Mr Ong said that Singapore has also kept a few border control measures, even as most of its COVID restrictions have been eased or lifted in the past year.
For example, incoming travellers need to either be fully vaccinated based on World Health Organisation standards, or produce a negative pre-departure test. This is neither the tightest nor the most liberal of border measures among countries, but somewhere in between, said Mr Ong.
"Our current measures of controlling the number of infected travellers have led to low imported infections, and even fewer severe cases from China at a time when the virus is spreading widely in the country," he said.
China had lifted all border controls and pandemic curbs on Sunday, ending three years of a strict zero-COVID policy. This included scrapping quarantine requirements for international arrivals, and reopening sea and land crossings with Hong Kong.

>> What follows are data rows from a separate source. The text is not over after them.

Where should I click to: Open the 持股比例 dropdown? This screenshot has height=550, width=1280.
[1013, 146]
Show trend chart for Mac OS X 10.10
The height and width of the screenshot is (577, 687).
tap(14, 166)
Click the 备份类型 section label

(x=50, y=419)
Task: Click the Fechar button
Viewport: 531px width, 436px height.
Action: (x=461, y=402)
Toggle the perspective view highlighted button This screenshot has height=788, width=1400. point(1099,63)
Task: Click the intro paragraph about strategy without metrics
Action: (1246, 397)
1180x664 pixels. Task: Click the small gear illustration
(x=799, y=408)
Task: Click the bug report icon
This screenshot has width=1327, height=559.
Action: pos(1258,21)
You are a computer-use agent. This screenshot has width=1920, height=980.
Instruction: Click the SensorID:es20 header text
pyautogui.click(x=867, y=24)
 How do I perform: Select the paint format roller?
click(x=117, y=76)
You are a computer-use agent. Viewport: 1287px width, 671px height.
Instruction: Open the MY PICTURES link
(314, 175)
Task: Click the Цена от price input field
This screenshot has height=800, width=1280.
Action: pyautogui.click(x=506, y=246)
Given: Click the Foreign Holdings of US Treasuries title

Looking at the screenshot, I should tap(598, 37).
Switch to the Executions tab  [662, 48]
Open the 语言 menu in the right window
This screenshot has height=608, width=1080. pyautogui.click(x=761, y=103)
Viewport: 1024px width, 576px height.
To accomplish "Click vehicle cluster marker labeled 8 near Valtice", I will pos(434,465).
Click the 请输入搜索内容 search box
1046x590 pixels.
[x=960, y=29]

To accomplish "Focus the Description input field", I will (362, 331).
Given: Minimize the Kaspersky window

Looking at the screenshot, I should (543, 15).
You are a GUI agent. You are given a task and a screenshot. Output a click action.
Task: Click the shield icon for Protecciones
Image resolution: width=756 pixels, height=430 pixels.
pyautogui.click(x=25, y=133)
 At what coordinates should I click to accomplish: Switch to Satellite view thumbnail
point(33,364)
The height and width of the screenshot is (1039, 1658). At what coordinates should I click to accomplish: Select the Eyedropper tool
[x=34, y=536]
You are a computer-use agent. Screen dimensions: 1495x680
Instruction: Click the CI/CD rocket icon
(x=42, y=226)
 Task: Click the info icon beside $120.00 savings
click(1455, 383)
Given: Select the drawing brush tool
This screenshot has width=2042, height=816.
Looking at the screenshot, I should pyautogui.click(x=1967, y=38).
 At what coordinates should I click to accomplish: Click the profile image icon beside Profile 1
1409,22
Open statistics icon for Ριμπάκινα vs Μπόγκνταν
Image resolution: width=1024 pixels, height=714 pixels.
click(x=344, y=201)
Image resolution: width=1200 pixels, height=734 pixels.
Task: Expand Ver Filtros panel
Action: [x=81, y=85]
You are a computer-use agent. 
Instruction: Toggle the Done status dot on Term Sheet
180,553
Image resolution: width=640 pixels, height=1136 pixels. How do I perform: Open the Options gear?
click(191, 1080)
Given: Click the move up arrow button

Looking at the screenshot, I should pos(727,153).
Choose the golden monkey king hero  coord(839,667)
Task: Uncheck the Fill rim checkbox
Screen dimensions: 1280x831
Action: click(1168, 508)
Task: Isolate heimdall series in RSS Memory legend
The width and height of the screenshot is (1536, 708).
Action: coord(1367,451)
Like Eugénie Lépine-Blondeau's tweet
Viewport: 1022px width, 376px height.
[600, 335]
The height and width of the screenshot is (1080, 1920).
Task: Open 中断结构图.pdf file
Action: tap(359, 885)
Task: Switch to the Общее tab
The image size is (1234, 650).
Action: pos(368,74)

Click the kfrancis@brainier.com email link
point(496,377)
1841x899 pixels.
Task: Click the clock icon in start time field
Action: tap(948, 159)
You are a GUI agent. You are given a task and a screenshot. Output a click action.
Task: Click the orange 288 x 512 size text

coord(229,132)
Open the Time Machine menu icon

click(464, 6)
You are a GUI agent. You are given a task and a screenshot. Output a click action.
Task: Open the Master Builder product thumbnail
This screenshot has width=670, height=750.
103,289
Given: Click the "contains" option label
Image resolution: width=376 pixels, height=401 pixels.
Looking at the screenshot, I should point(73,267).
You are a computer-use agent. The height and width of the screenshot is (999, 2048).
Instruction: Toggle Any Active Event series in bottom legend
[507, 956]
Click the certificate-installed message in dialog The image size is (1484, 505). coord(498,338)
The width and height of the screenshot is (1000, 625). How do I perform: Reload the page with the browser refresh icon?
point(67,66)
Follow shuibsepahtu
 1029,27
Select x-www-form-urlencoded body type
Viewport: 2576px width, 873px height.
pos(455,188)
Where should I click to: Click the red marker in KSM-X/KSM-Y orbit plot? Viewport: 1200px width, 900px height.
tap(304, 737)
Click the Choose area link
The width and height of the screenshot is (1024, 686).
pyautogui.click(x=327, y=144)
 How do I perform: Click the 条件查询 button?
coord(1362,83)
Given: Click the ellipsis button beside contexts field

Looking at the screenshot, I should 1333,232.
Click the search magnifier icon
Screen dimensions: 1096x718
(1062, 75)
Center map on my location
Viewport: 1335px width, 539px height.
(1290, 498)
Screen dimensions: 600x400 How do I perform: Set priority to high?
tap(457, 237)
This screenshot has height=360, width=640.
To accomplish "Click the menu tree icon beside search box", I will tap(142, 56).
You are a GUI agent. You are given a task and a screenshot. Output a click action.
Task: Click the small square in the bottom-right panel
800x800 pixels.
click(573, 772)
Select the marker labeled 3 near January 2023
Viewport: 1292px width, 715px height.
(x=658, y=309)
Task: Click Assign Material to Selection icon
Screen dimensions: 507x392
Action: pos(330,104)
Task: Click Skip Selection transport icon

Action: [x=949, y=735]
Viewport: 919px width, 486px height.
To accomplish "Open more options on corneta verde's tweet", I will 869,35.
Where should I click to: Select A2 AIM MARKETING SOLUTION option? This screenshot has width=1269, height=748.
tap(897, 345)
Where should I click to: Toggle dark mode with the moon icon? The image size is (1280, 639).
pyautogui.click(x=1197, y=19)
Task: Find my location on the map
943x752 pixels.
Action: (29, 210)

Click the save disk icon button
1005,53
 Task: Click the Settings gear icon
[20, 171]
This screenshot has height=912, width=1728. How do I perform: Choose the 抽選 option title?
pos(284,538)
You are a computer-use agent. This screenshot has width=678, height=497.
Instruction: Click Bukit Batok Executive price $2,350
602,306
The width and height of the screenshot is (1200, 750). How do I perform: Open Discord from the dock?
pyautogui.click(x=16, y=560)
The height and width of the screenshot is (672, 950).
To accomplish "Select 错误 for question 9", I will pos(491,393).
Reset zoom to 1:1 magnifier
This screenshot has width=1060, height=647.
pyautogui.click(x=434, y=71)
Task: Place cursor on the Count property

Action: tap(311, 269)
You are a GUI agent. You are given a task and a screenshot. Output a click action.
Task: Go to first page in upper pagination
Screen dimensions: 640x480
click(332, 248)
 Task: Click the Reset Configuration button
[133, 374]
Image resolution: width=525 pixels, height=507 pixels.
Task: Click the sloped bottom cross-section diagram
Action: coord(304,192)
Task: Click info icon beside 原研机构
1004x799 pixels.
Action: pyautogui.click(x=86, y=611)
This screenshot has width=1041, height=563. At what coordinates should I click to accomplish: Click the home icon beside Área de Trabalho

Ready to adjust policies wherever necessary
Mr Ong said in Parliament that the number of COVID patients in intensive care units was in the single digit over the past 30 days, although there were a few deaths.
Based on this severity rate, the number of annual deaths caused by COVID infections is is similar to that caused by influenza infections. Hence, COVID can be treated as an endemic disease with Singapore's extensive vaccination coverage.
Nonetheless, Mr Ong said the global pandemic is not over, and the current worry is the emergence of a new, unknown and more dangerous variant of concern that could escape vaccine protection, be more infectious and lead to more severe cases.
"As we move into this new norm, we will never be complacent. Our responses need to be based on science evidence and data, and we are ready to adjust policies wherever necessary," he said.
"We will always do our best to maintain our way of life and not go back to the days of lockdowns, unless absolutely necessary.
"As the prime minister said in his New Year's Day message, if the situation continues to be stable after the year-end travel season and the infection wave in China, we can look forward to making final adjustments to our prevailing social restrictions, and establish our post-pandemic lives."